- Court: International Court of Justice
- Full case name: Advisory Opinion on Legal Consequences of the Separation of the Chagos Archipelago from Mauritius in 1965
- Decided: 25 February 2019
- Citation: Legal Consequences of the Separation of the Chagos Archipelago from Mauritius in 1965

Court membership
- Judges sitting: Abdulqawi Yusuf, Xue Hanqin, Peter Tomka, Ronny Abraham, Antônio Augusto Cançado Trindade, Joan Donoghue, Patrick Lipton Robinson, Giorgio Gaja, Julia Sebutinde, Kirill Gevorgian, Nawaf Salam, Yuji Iwasawa, Dalveer Bhandari, Mohamed Bennouna

Case opinions
- Process of decolonization of Mauritius not lawfully completed, and United Kingdom is under an obligation to bring an end to its administration of the Chagos Archipelago as rapidly as possible (13–1)

= Legal Consequences of the Separation of the Chagos Archipelago from Mauritius in 1965 =

2017 legal opinion

The Legal Consequences of the Separation of the Chagos Archipelago from Mauritius in 1965 is an advisory opinion issued by the International Court of Justice (ICJ) on the Chagos Archipelago sovereignty dispute in response to a request from the United Nations General Assembly (UNGA).
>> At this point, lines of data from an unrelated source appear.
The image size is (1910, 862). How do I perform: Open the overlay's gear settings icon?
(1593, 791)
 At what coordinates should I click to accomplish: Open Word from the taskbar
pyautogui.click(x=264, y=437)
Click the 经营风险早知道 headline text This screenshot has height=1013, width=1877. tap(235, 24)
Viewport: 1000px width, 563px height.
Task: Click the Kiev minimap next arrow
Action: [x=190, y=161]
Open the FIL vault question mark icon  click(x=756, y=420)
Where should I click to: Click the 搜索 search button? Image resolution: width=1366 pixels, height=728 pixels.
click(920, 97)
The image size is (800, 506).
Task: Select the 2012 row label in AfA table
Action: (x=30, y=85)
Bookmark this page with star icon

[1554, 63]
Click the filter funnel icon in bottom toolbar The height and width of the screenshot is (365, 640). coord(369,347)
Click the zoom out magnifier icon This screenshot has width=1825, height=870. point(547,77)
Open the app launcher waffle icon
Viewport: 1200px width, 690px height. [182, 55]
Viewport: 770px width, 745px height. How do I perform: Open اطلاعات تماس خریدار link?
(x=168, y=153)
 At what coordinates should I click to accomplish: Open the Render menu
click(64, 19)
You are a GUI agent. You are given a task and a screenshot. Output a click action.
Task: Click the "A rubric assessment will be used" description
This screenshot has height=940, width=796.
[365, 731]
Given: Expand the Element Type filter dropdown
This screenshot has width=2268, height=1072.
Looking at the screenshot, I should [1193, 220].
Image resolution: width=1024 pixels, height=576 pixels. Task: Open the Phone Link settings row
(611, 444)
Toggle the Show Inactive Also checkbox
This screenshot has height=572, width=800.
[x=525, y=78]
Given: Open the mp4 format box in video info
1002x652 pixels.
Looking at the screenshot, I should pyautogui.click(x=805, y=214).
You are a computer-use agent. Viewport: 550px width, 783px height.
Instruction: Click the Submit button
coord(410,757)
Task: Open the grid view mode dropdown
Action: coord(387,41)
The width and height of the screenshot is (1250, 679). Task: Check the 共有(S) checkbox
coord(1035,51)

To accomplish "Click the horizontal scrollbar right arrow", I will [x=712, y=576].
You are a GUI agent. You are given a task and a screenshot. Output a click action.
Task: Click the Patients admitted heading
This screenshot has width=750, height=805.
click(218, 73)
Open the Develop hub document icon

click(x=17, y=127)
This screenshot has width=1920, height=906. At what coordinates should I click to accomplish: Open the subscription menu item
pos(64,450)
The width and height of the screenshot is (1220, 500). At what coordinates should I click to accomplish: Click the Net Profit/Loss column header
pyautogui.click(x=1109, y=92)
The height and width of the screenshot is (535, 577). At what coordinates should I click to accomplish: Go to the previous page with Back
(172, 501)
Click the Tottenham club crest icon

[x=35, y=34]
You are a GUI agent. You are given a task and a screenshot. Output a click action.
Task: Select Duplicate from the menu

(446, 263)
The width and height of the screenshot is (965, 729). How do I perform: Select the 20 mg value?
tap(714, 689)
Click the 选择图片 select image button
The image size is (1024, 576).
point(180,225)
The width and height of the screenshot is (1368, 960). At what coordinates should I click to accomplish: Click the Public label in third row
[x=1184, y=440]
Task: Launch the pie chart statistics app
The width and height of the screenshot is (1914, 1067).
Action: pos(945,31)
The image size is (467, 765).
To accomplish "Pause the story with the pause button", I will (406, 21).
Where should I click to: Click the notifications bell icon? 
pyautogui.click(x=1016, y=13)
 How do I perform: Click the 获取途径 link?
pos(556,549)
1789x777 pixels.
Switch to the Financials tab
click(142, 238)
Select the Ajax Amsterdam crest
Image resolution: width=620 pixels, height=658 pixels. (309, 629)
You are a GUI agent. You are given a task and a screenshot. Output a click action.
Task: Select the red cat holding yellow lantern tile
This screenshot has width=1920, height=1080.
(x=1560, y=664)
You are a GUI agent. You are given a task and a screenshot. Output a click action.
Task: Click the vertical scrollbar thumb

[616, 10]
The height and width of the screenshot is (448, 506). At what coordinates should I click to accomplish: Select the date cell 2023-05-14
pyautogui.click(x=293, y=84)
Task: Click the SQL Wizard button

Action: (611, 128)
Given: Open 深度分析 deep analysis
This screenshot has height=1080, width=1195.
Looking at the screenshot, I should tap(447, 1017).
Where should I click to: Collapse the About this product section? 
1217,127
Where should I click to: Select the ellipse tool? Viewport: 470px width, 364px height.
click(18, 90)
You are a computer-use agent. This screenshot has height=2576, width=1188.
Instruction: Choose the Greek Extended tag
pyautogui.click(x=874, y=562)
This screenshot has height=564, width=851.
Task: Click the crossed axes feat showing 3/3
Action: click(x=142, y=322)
In a 13–1 ruling (with only Judge Joan Donoghue dissenting), the Court deemed the United Kingdom's separation of the Chagos Islands from the rest of Mauritius in 1965 through the British Indian Ocean Territory Order 1965, when both were colonial territories, to be unlawful and found that the United Kingdom is obliged to end "its administration of the Chagos Islands as rapidly as possible."

== Request ==
On 23 June 2017, the UNGA voted in favour of referring the territorial dispute between Mauritius and the UK to the ICJ in order to clarify the legal status of the Chagos Islands archipelago in the Indian Ocean. The motion was approved by a majority vote with 94 voting for and 15 against.
==Aftermath==
On 22 May 2019, the UNGA voted 116 to 6 (Australia, Hungary, Israel, Maldives, United Kingdom, United States against; 56 abstained) to adopt Resolution 73/295 welcoming the ICJ advisory opinion. The UK House of Commons considered this resolution on 3 July 2019, when Sir Alan Duncan, Minister of State for Europe and North America, stated that "The UK remains committed to seeking resolution of this bilateral sovereignty dispute with Mauritius through direct, bilateral dialogue."